Para peruanos y bolivianos, que siguen con consecuencia el pensamiento de la derrota y el despojo territorial, la guerra no puede remontarse más allá de la década de 1840, cuando aparecen el guano y el salitre. Este hecho no sería de por sí desencadenante si no se contara con un factor subjetivo: la ambición chilena.
También es razonable este encadenamiento: no podría haber disputa sin contar con un poderoso aliciente económico, y Chile no hubiera aspirado a él en otra etapa — menos estable, menos preparada— de su vida republicana. Eso hace que todo intento de mirar atrás o más lejos en la historia parezca infructuoso.

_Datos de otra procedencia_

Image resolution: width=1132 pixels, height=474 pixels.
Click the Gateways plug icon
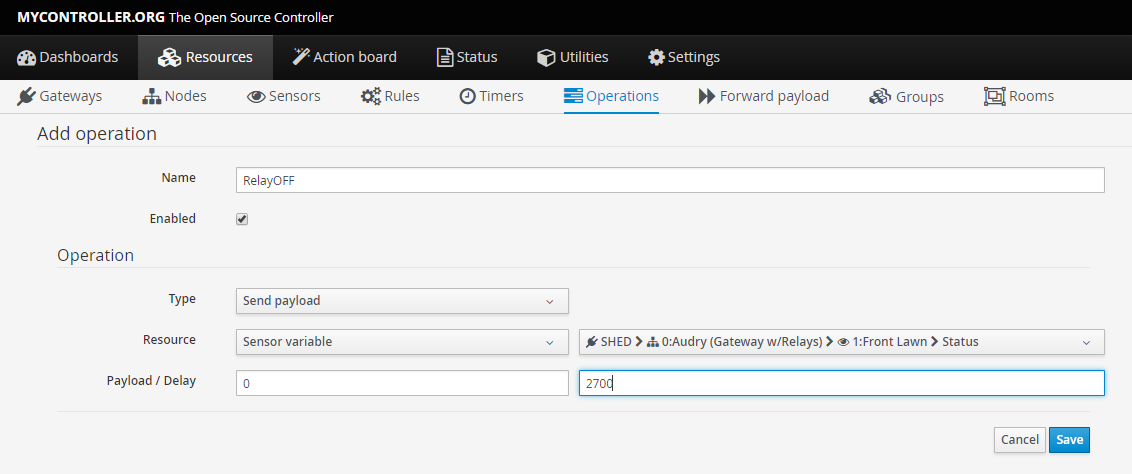point(26,96)
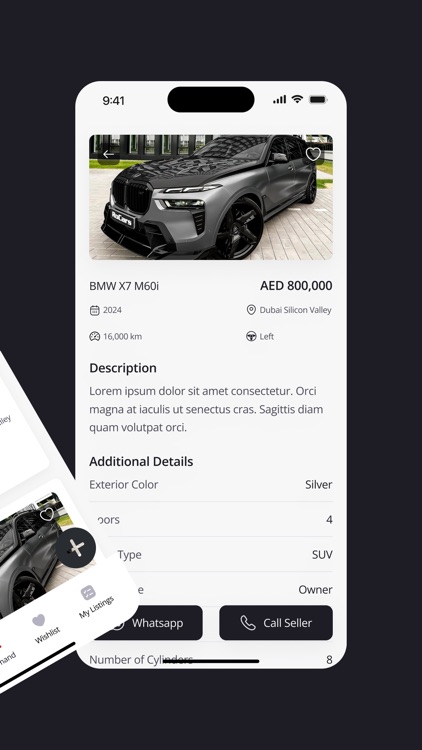Click the BMW X7 main photo
Image resolution: width=422 pixels, height=750 pixels.
pyautogui.click(x=211, y=197)
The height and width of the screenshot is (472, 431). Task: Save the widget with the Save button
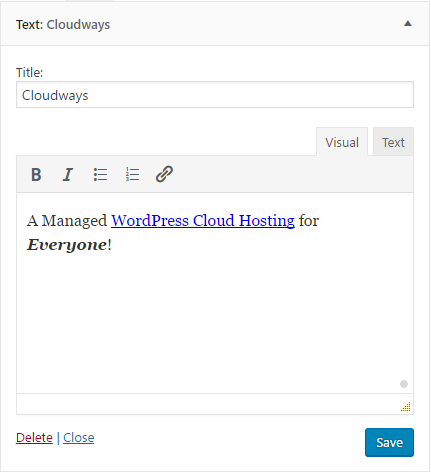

La mirada chilena, en cambio, aparece tamizada por el triunfo. En general, la historiografía le teme a los derechos adquiridos por la fuerza; quizás encuentre demasiadas lecciones en conflictos que, una vez consumados, tuvieron su réplica y desembocaron en una verdadera espiral de violencia y fuerza. No es raro, entonces, que los historiadores chilenos remonten los orígenes de la guerra al pasado más lejano. Unos buscan en la Colonia y en la imprecisión de la Corona Española; otros, en títulos que probarían, por lo menos, que las cosas no estaban tan claras. La causa económica parece demasiado innoble y mezquina para ser la única.